I woke up at my usual 5:30 a.m., went out to get the paper, scowled at the sleet, and retreated back inside, grumpy about the cruddy weather. At about 6:30 a.m. my husband said, “It’s snowing.” To which I replied, “It’s not snow. It’s sleet.” Because, after all, this is south Louisiana. It snows here rarely, if ever, and I didn’t think it was cold enough for actual snow.
“No,” he replied patiently (and a touch smugly. “It’s snowing. Come see.”
I looked outside and said, “Holy s**t, it’s snowing!”
This wasn’t just some spastic flurries. This was honest-to-god snow. Within about ten minutes it was starting to accumulate.
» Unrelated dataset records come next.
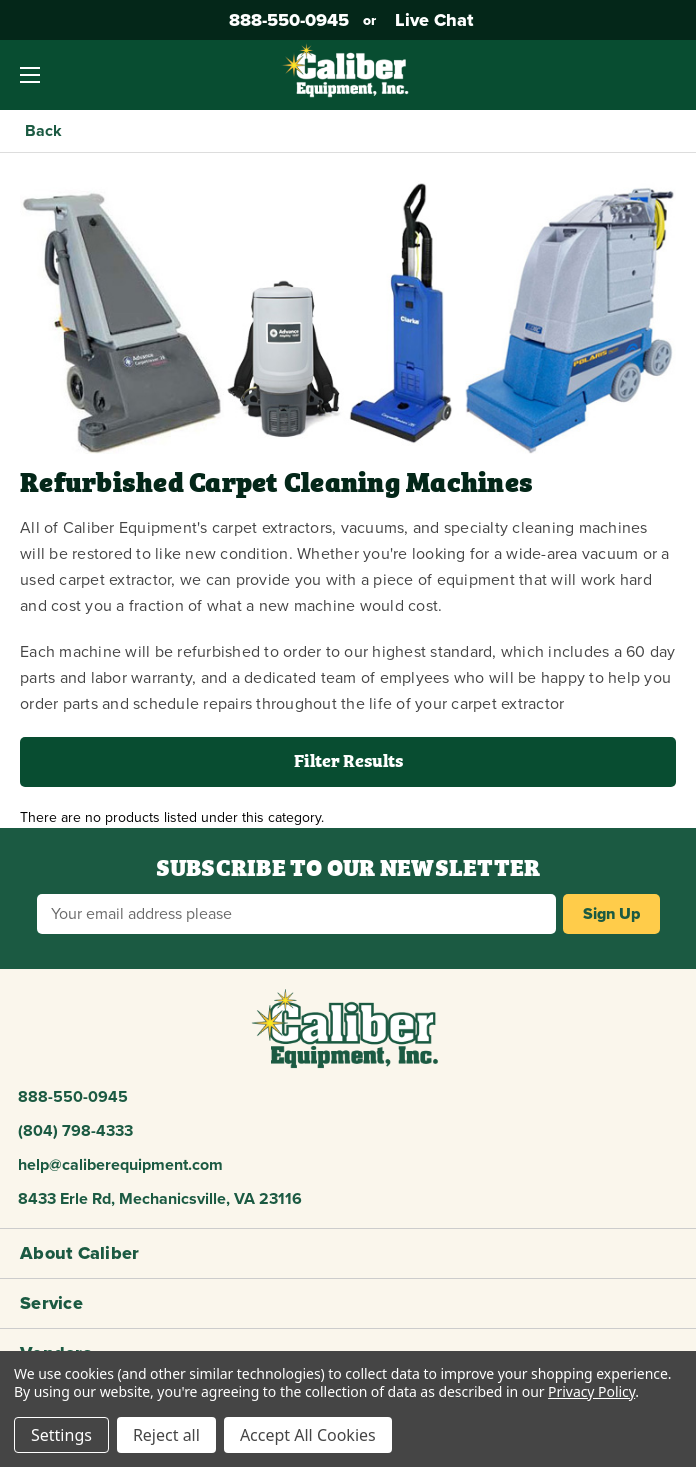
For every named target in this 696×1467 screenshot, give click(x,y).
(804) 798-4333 (75, 1131)
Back (43, 131)
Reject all (166, 1435)
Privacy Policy (591, 1391)
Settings (61, 1435)
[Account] (618, 75)
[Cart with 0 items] (666, 75)
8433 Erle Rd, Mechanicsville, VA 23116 (160, 1199)
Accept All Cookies (308, 1435)
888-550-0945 (286, 20)
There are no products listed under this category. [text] (172, 817)
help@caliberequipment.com (120, 1165)
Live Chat (431, 20)
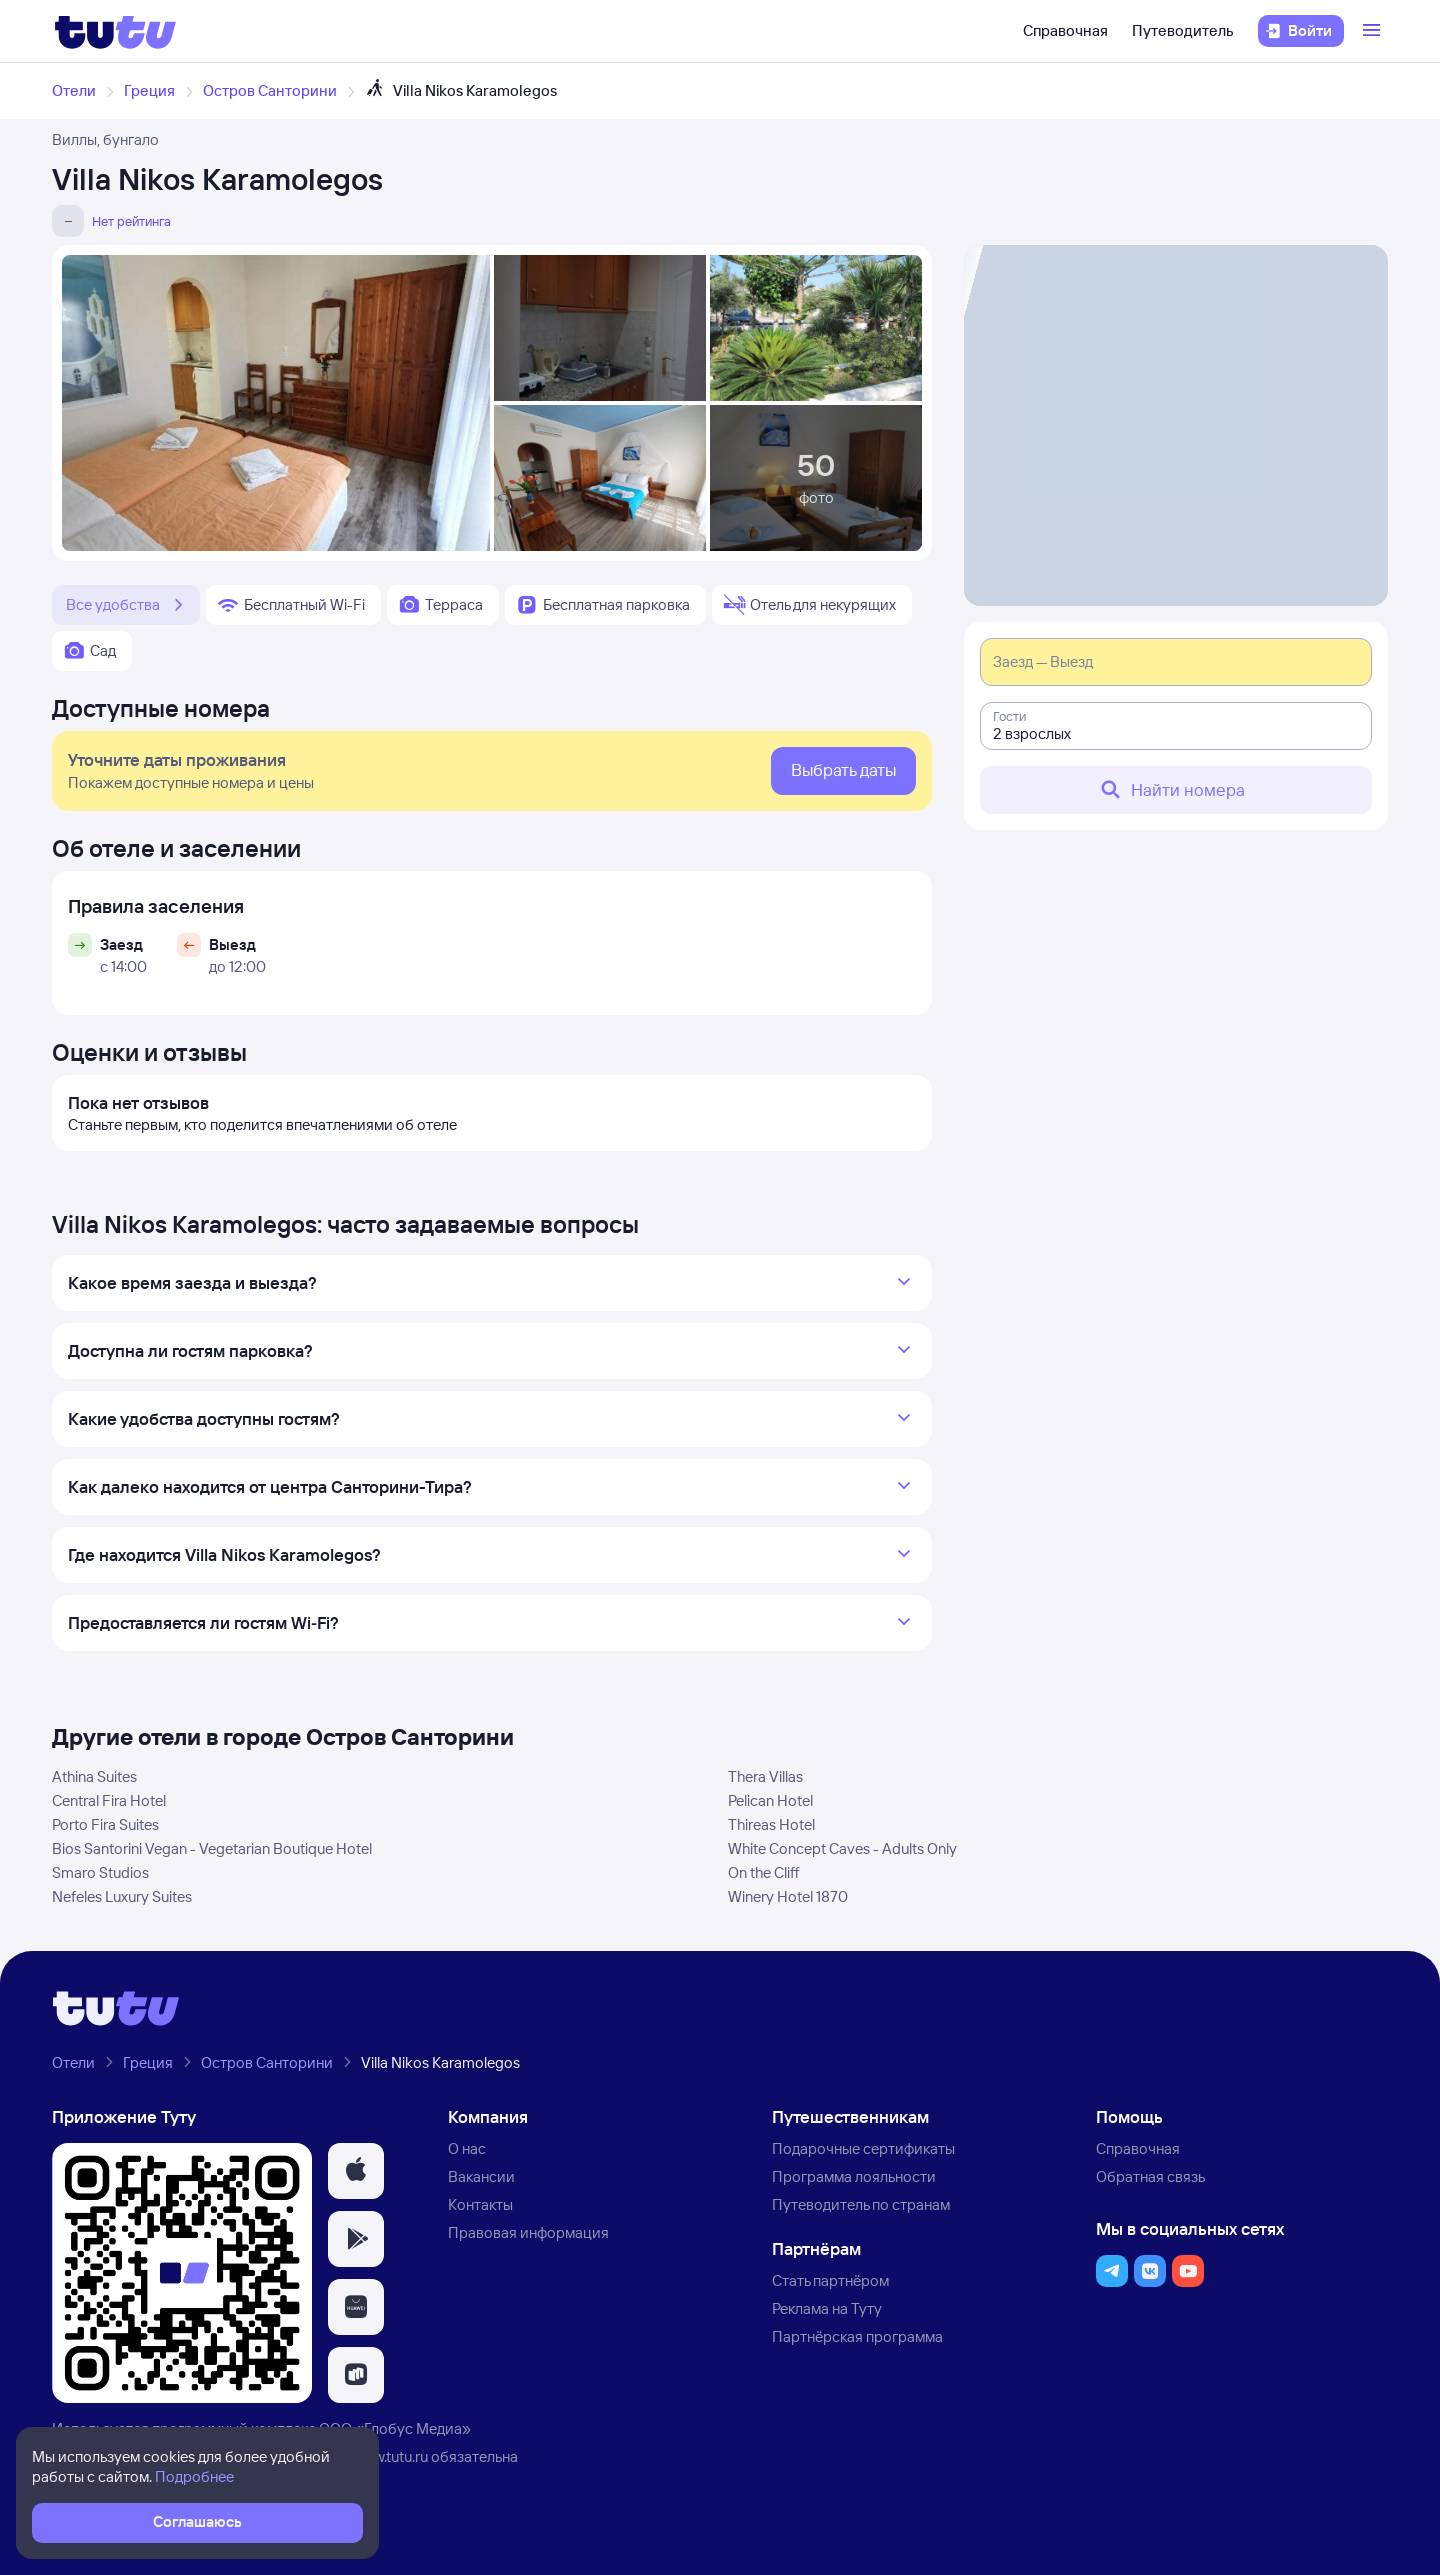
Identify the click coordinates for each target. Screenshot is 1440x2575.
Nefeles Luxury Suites (122, 1896)
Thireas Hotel (771, 1824)
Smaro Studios (100, 1872)
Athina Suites (94, 1776)
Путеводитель (1183, 30)
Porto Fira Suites (105, 1824)
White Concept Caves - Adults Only (842, 1848)
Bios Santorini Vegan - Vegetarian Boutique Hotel (212, 1848)
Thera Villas (765, 1776)
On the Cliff (764, 1872)
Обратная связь (1150, 2176)
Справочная (1065, 30)
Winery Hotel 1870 (788, 1896)
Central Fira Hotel (109, 1800)
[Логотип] (115, 31)
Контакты (480, 2204)
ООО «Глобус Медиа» (395, 2428)
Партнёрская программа (857, 2336)
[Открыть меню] (1374, 31)
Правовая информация (528, 2232)
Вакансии (481, 2176)
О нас (467, 2148)
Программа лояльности (854, 2176)
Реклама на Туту (827, 2308)
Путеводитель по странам (861, 2204)
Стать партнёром (830, 2280)
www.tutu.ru (390, 2456)
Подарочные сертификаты (863, 2148)
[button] (356, 2171)
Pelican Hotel (770, 1800)
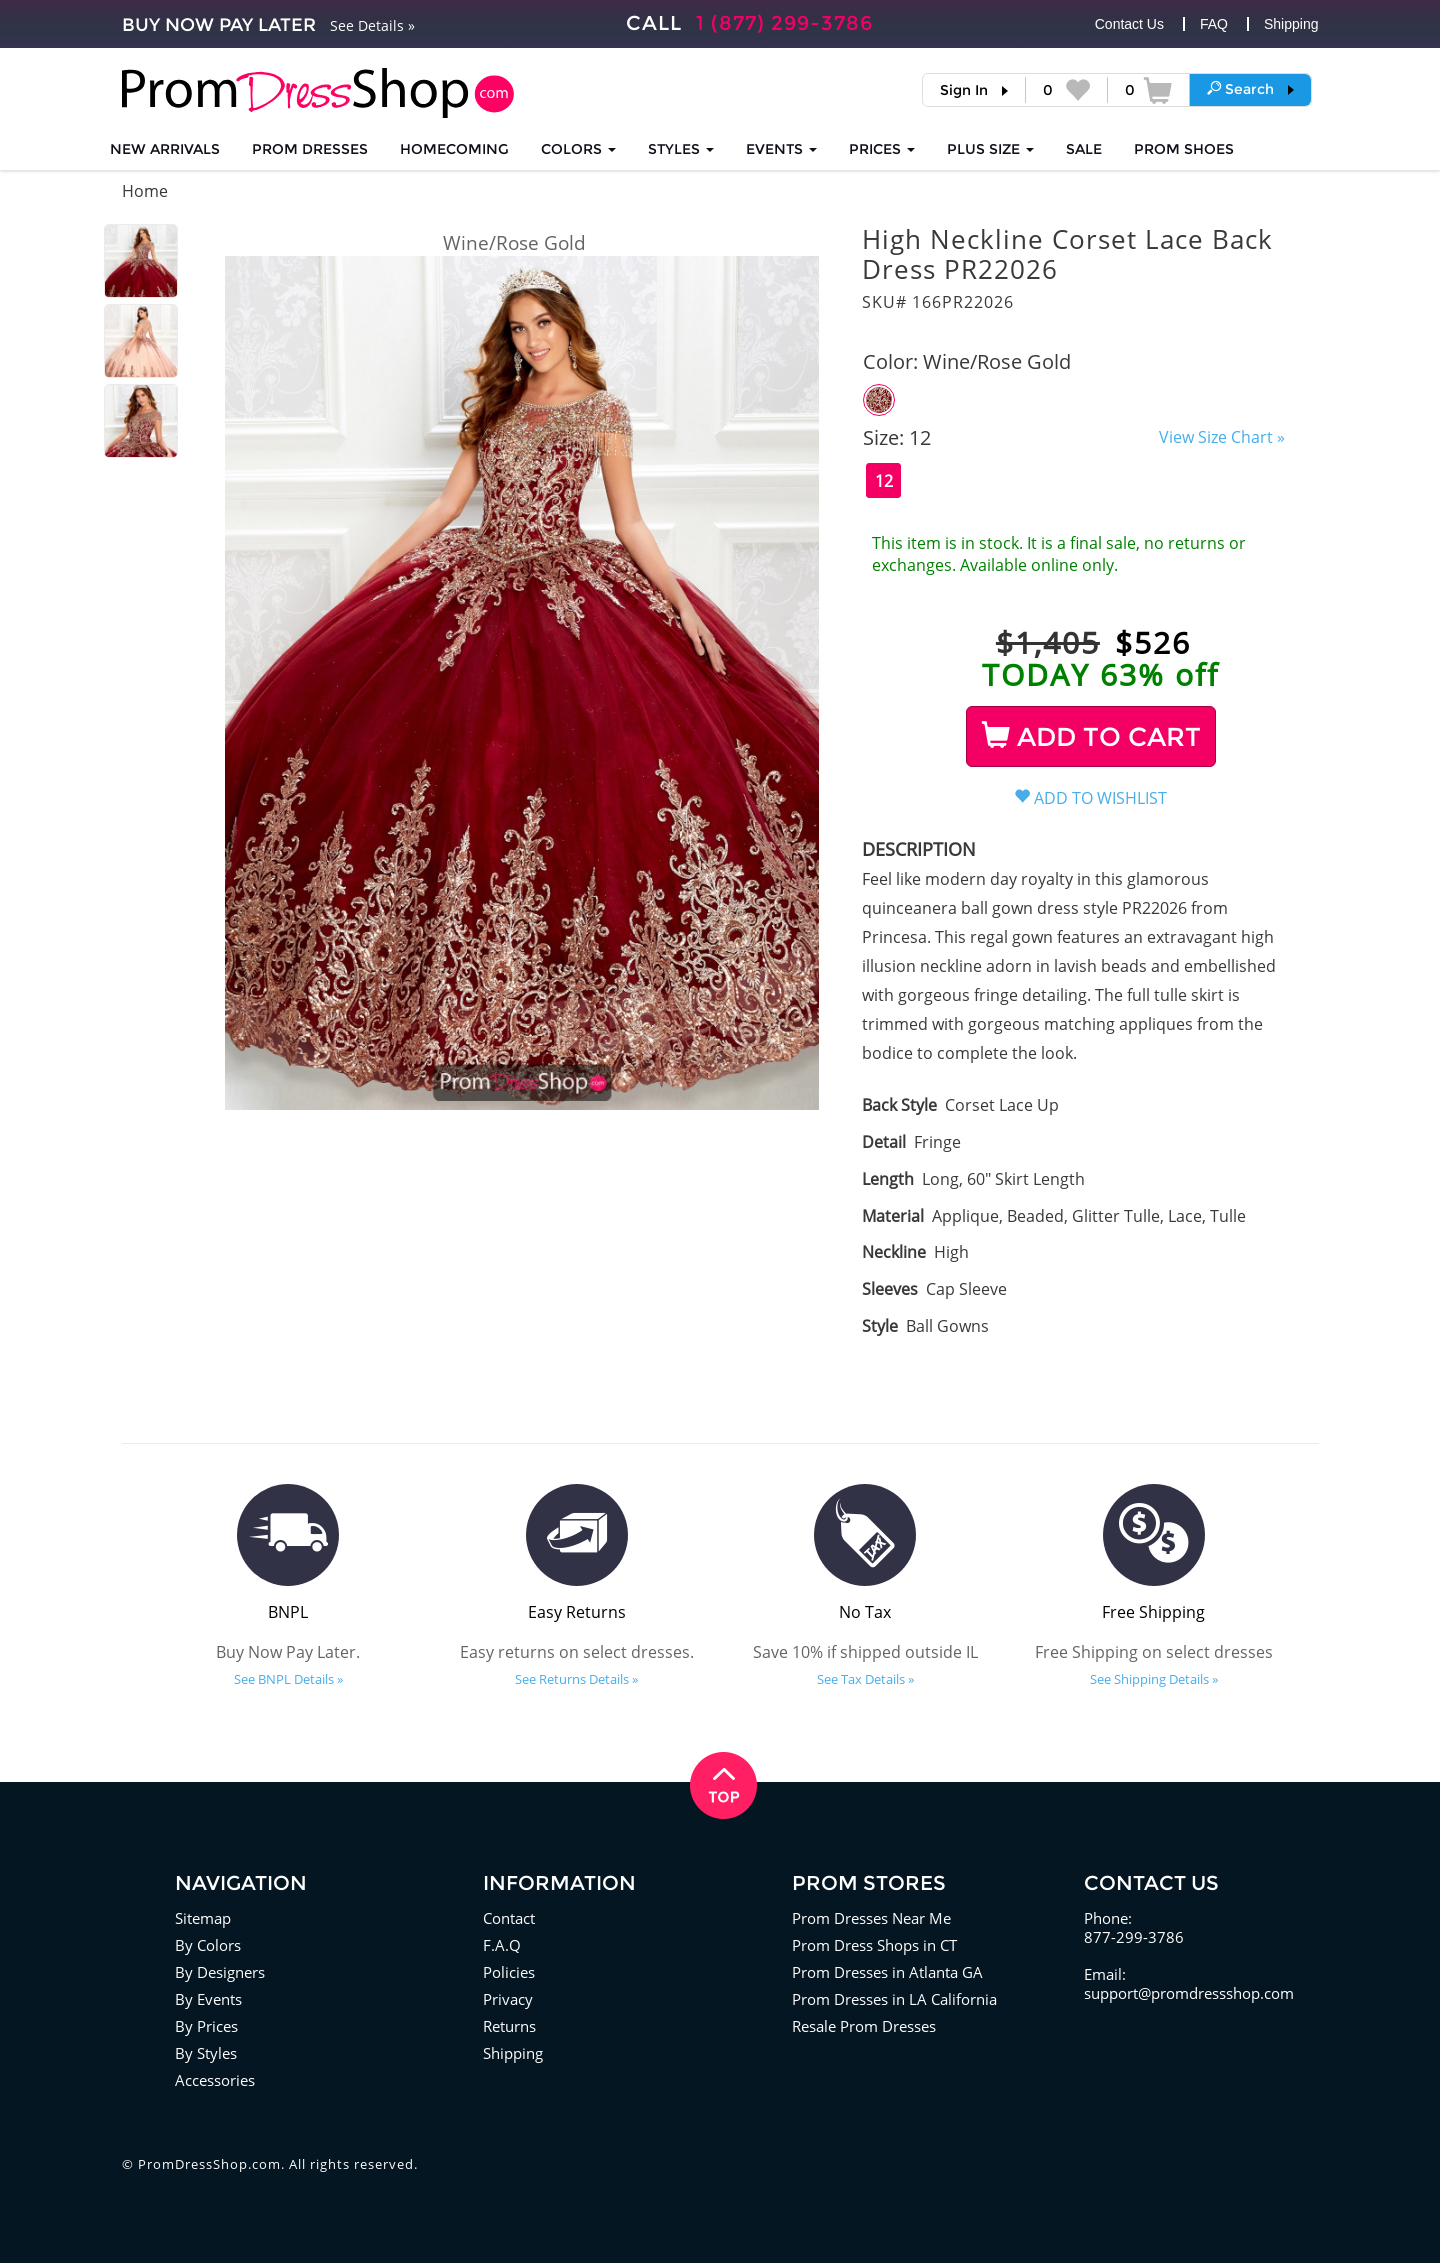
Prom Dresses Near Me (871, 1918)
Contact (509, 1918)
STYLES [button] (681, 149)
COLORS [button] (578, 149)
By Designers (220, 1972)
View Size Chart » (1222, 437)
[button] (1250, 89)
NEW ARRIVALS (165, 149)
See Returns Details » (576, 1679)
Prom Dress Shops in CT (874, 1945)
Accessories (215, 2080)
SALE (1084, 149)
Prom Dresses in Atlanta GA (887, 1972)
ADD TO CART (1091, 737)
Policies (509, 1972)
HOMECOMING (454, 149)
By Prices (206, 2026)
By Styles (206, 2053)
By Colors (208, 1945)
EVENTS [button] (781, 149)
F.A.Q (502, 1945)
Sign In (964, 90)
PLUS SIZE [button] (990, 149)
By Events (208, 1999)
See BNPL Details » (288, 1679)
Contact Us (1129, 24)
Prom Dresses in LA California (894, 1999)
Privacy (508, 1999)
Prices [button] (882, 149)
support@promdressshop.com (1189, 1993)
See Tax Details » (865, 1679)
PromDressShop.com (209, 2164)
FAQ (1214, 24)
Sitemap (203, 1918)
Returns (509, 2026)
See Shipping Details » (1154, 1679)
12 (884, 481)
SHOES (1184, 149)
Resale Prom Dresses (864, 2026)
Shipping (1291, 24)
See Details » (372, 25)
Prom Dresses (310, 149)
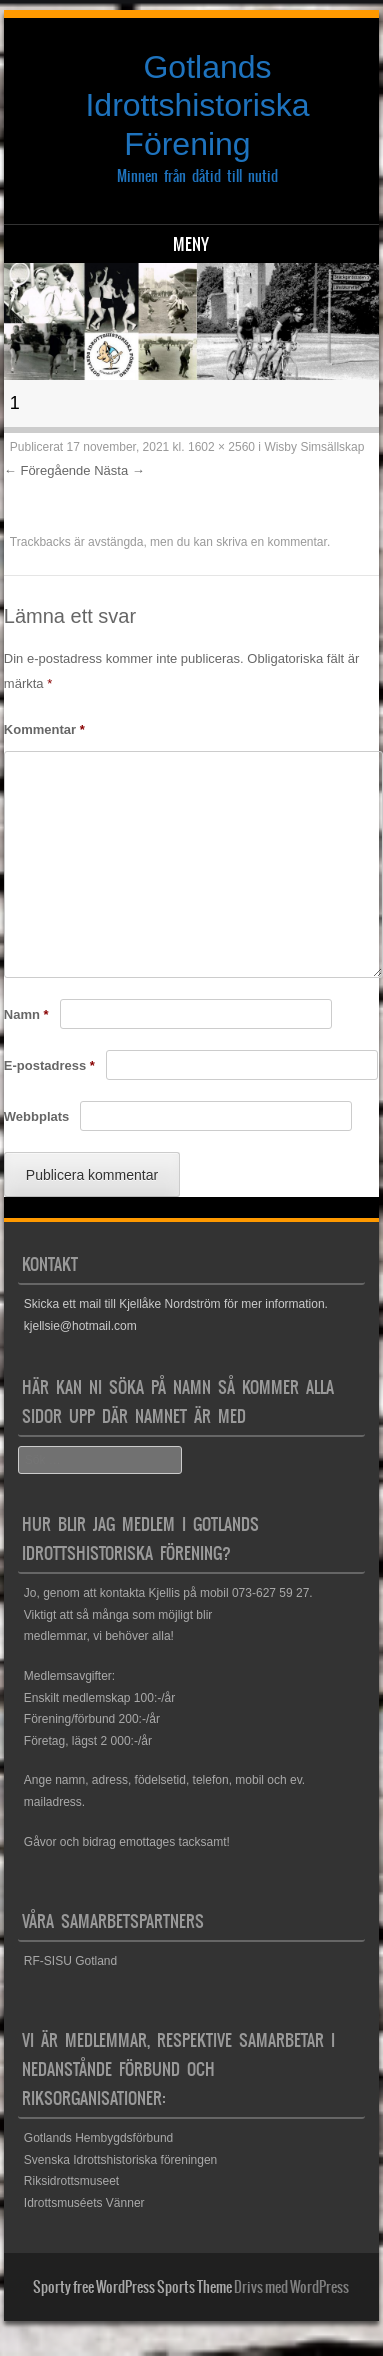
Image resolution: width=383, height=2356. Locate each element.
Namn (26, 1014)
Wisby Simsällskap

By the time I took Anna down to the bus stop there was enough on the ground to make a foot-high snow man.
By 11a.m. there was about four inches on the ground and everyone had come outside at some point to take pictures of their houses covered in snow. “We’re all such southern dorks!” we all agreed cheerfully. We also all agreed that this was the most snow we’d ever seen here.
By 1 p.m. the snow had stopped, and by about 3 p.m. the sun had come out and everyone was merrily playing in the snow.
The hardest part, though, was convincing Anna that, even though it had snowed, it was not, in fact, Christmas already!
When my mother called me last night from Houston, the first words out of her mouth were, “There’s snow on the ground!”
Oh, how funny! Just now, our local NPR station is reporting that it’s been snowing in Louisiana and Mississippi. Apparently so!
We’re expecting our first (and perhaps only) snow of the winter in Seattle this weekend. Having grown up in Texas, I’m still a southern dork about snow, and will be out playing in it and taking photos, too.